17o Cine-PE (2013) – dia 4 (Rio Doce-CDU)
Vou de ônibus
Por Luiz Joaquim | 29.04.2013 (segunda-feira)
Lá pelo meio da década de 1980, havia no Recife um jovem grupo de entusiastas pelo cinema que ser reuniam regularmente para ver, pensar e tentar fazer filmes. Batizados de “Van-Retrô”, os garotos Paulo Caldas, Lírio Ferreira e Cláudio Assis, entre outros, também agitavam o Cineclube Jurando Vingar (onde hoje funciona o Cinema da Fundação Joaquim Nabuco). No meio da rapazeada, hoje cinquentões com no mínimo três longas-metragens de respeito no currículo, circulava uma garota chamada Adelina Pontual. É dela o longa-metragem “Rio Doce/CDU” que o 17º Cine-PE: Fesitval do Audiovisual apresenta em competição hoje às 21h15.
Reconhecida pela tranquilidade, simpatia e, principalmente, competência, o agora credenciamento como diretora de um longa-metragem nunca foi uma preocupação para Adelina. “Eu sabia que quando isto acontecesse, seria de forma muito natural”, confessou.
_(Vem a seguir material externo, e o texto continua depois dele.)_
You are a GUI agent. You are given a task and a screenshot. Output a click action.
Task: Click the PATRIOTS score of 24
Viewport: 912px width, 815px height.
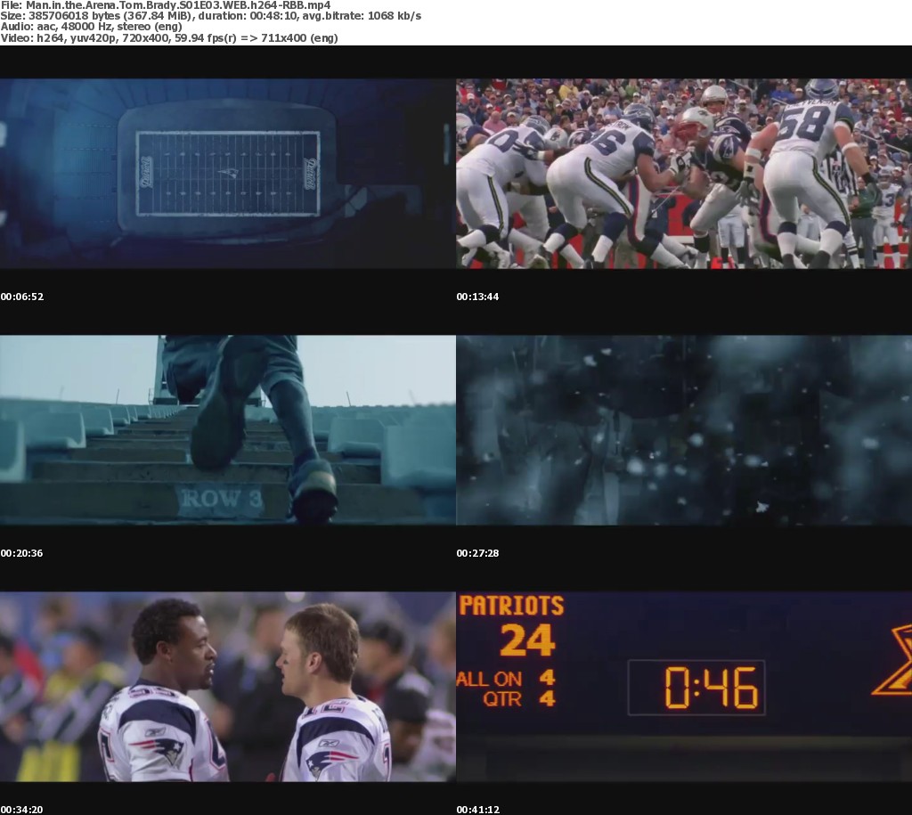(527, 640)
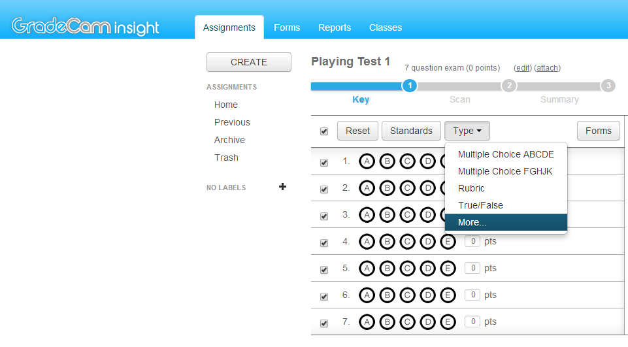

De toda maneira, a experiência em estar a frente de um filme já data de 1991, com seu curta-metragem inaugural, em 16mm, “El Monstruo”, que rodou quando estudou em Cuba, na Escuela Internacional de Cine y Televisión de San Antonio de los Baños (EICTV).
Em sua conta somam-se no mínimo outras quatro obras que circularam em importantes festivais de cinema, como “O Pedido”, que revelou para o cinema a atriz Hermila Guedes em 1999. Adelina, à propósito, já esteve na tela deste 17º Cine-PE. Foi sábado, na Mostra Pernambuco, quando apresentou seu novo curta-metragem “ReTrato”.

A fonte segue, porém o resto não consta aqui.